Many Purina products provide between 25 and 30 percent protein, but exactly how much dietary protein does your dog need? The truth is that different dogs require different amounts of dietary protein based on their age, activity level, and body condition. Not sure whether a high-protein diet is best for your dog? Here are some types of dogs who might benefit from a high-protein dog food:
If your dog is packing a few extra pounds, you may want to consider switching him to a reducedcalorie, high-protein dog food. Based on our research, feeding an overweight dog a diet with higher amounts of protein can help burn fat and calories, helping to facilitate weight loss. You may also notice that, when feeding your dog a reduced-calorie food, feeding one that is high in protein may help your dog feel satisfied longer.
As dogs get older, they need more protein in their diet to help them maintain their ideal body condition. That’s why we formulate our senior dog foods with higher levels of protein (as compared to our regular adult dog foods).
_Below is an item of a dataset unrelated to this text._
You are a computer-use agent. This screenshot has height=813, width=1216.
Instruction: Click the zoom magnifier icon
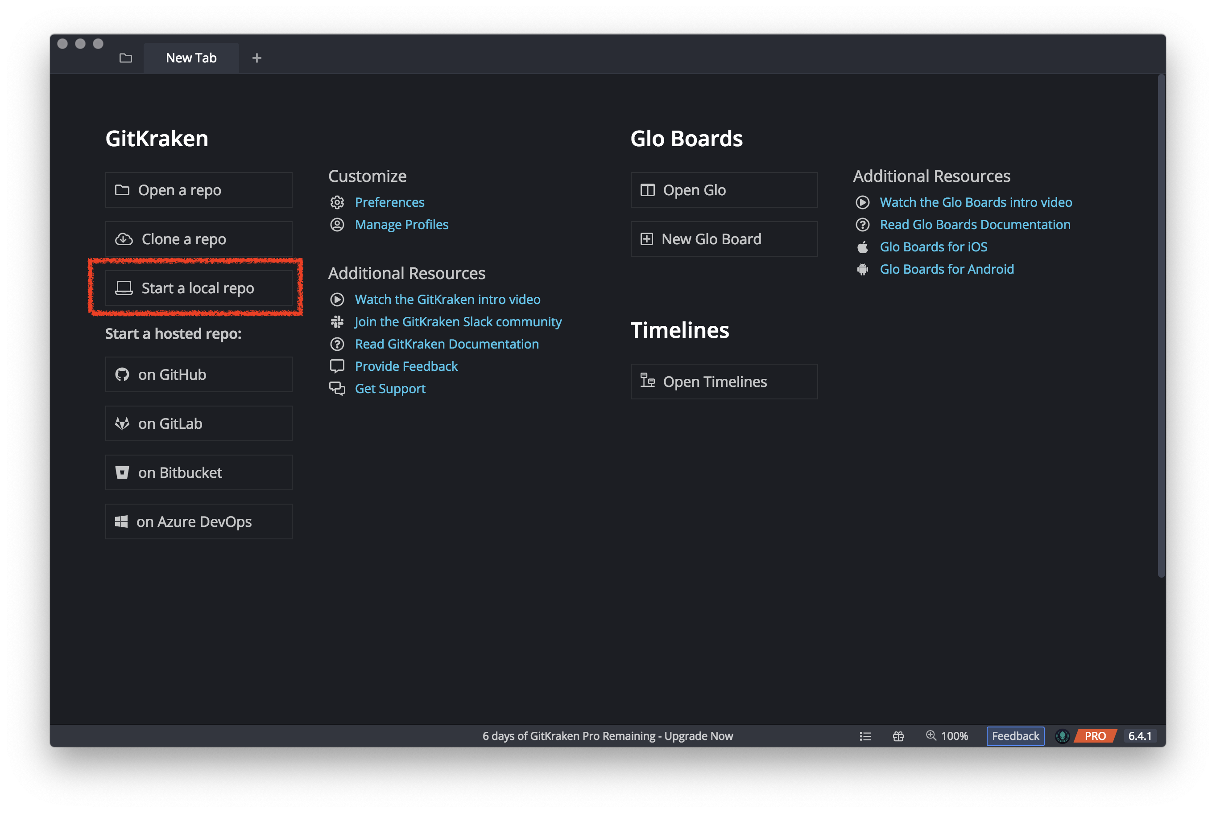(931, 735)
When your dog exercises, his muscles build and break down muscle protein at a much faster rate. The amino acids in protein promote muscle growth and recovery, which means that some extremely athletic dogs can benefit from a high-protein dog food.
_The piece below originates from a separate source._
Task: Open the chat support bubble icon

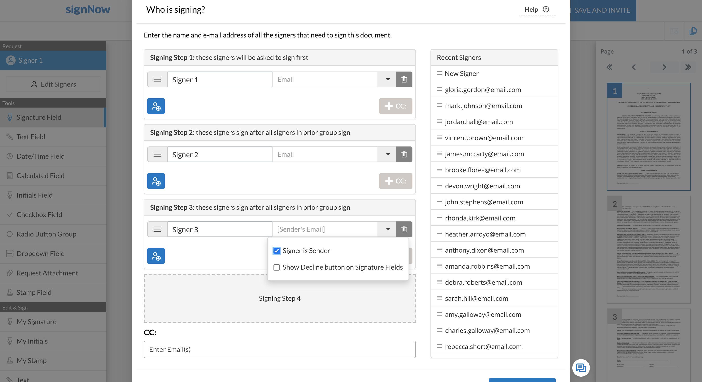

Complete and balanced dog foods are formulated to provide adult dogs with adequate dietary protein and amino acids (the building blocks of protein) to support their maintenance needs. Growing puppies, however, require extra dietary protein while they grow and develop. It’s
important to select a food that is formulated for puppies (or “All Life Stages”) and meets this demand.
A gestating dog’s diet should be high in protein. For lactating dogs, protein is just one factor to consider. A lactating dog needs a high-quality, nutrient-dense diet that is also high in calories. Before deciding on a food, it’s wise to consult your veterinarian to be sure your gestating or lactating dog will be getting adequate protein, fat and calories during this critical time.